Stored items
..............................

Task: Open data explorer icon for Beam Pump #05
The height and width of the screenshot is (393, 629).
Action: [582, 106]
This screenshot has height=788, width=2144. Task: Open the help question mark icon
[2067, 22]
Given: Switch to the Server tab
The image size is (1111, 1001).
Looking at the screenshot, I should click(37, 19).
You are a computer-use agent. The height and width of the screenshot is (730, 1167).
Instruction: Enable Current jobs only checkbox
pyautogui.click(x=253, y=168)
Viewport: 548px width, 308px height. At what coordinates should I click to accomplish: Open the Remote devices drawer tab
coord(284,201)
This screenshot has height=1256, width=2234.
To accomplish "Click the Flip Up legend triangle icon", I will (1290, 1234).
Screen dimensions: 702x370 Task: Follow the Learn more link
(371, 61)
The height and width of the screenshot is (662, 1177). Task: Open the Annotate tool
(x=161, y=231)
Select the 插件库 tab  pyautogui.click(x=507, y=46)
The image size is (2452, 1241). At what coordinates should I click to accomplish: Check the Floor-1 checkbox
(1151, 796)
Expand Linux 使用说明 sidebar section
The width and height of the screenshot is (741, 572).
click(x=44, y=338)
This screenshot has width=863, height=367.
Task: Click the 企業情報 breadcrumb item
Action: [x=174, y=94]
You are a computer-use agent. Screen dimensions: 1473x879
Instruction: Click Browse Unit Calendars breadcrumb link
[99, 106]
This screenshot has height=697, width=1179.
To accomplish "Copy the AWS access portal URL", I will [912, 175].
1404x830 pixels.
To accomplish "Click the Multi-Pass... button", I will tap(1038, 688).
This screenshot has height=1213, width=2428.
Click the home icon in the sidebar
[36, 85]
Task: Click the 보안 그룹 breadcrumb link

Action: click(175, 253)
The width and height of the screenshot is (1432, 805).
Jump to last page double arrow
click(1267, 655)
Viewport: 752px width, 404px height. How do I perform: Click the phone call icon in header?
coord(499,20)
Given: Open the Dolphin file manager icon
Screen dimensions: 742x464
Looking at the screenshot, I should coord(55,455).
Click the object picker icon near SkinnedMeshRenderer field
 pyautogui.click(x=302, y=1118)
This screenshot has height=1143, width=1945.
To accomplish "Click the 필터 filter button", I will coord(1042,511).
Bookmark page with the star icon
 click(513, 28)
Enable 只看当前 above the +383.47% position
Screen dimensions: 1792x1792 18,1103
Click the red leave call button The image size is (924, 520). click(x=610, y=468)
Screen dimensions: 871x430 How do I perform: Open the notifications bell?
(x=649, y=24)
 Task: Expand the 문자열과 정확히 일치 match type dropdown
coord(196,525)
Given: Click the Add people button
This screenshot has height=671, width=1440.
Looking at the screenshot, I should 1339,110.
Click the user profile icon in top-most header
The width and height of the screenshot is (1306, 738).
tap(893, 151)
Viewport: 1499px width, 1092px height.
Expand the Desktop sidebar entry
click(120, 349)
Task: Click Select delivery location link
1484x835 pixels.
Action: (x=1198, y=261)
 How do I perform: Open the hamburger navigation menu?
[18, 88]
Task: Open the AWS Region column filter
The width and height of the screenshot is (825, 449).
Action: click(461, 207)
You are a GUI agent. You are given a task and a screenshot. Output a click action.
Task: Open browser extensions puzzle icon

..............................

**REQUIRED ACTION:**
For the records above, state how many lines contain the string "agent", with no added text.

**RESULT:**
3